How to complete this task:
Where the listing below reaches the line containing "Minimize the terminal", start writing out lines exactly, and stop once the line containing "Viewport: 1153px width, 627px height." has been written.

──────── Record extracts ────────

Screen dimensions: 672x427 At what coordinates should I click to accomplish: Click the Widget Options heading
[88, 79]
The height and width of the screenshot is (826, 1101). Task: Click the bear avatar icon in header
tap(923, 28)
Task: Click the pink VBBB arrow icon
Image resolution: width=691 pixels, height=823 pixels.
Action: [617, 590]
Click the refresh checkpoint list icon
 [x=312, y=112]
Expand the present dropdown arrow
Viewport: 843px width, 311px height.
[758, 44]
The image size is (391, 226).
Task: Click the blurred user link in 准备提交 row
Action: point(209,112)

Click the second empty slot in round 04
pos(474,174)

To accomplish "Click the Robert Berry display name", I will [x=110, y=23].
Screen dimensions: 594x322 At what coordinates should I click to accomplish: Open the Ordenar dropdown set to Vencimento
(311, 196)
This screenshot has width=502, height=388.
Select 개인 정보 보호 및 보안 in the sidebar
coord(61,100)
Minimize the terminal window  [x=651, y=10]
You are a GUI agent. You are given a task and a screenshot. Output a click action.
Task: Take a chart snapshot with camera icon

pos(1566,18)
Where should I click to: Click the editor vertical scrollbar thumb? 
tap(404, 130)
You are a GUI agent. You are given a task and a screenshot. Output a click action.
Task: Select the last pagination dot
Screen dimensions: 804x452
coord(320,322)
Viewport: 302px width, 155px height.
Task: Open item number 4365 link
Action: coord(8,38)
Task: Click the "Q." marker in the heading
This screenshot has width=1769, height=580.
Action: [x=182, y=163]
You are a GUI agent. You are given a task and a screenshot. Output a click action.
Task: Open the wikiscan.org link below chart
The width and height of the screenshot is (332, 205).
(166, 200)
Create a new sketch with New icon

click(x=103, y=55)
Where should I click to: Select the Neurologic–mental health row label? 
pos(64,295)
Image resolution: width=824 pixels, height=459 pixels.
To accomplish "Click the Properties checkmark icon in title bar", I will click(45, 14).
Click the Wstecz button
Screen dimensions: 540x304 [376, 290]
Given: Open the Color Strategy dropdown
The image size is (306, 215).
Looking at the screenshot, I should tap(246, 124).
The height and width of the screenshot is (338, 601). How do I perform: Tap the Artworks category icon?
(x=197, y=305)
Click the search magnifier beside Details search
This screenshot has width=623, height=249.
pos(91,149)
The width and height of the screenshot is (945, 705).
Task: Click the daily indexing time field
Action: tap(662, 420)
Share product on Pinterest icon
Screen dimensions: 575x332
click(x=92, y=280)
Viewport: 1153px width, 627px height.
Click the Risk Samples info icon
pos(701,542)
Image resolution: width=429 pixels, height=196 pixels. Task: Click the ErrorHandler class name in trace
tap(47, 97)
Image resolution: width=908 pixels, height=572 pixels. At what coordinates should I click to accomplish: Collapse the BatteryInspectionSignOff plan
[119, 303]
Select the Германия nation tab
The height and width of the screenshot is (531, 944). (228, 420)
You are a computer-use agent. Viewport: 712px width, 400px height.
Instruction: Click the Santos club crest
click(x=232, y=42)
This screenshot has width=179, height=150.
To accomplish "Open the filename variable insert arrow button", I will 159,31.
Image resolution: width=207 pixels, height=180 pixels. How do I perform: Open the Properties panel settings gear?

────────

Output:
Minimize the terminal window  [x=651, y=10]
You are a GUI agent. You are given a task and a screenshot. Output a click action.
Task: Take a chart snapshot with camera icon

pos(1566,18)
Where should I click to: Click the editor vertical scrollbar thumb? 
tap(404, 130)
You are a GUI agent. You are given a task and a screenshot. Output a click action.
Task: Select the last pagination dot
Screen dimensions: 804x452
coord(320,322)
Viewport: 302px width, 155px height.
Task: Open item number 4365 link
Action: coord(8,38)
Task: Click the "Q." marker in the heading
This screenshot has width=1769, height=580.
Action: [x=182, y=163]
You are a GUI agent. You are given a task and a screenshot. Output a click action.
Task: Open the wikiscan.org link below chart
The width and height of the screenshot is (332, 205).
(166, 200)
Create a new sketch with New icon

click(x=103, y=55)
Where should I click to: Select the Neurologic–mental health row label? 
pos(64,295)
Image resolution: width=824 pixels, height=459 pixels.
To accomplish "Click the Properties checkmark icon in title bar", I will click(45, 14).
Click the Wstecz button
Screen dimensions: 540x304 [376, 290]
Given: Open the Color Strategy dropdown
The image size is (306, 215).
Looking at the screenshot, I should tap(246, 124).
The height and width of the screenshot is (338, 601). How do I perform: Tap the Artworks category icon?
(x=197, y=305)
Click the search magnifier beside Details search
This screenshot has width=623, height=249.
pos(91,149)
The width and height of the screenshot is (945, 705).
Task: Click the daily indexing time field
Action: tap(662, 420)
Share product on Pinterest icon
Screen dimensions: 575x332
click(x=92, y=280)
Viewport: 1153px width, 627px height.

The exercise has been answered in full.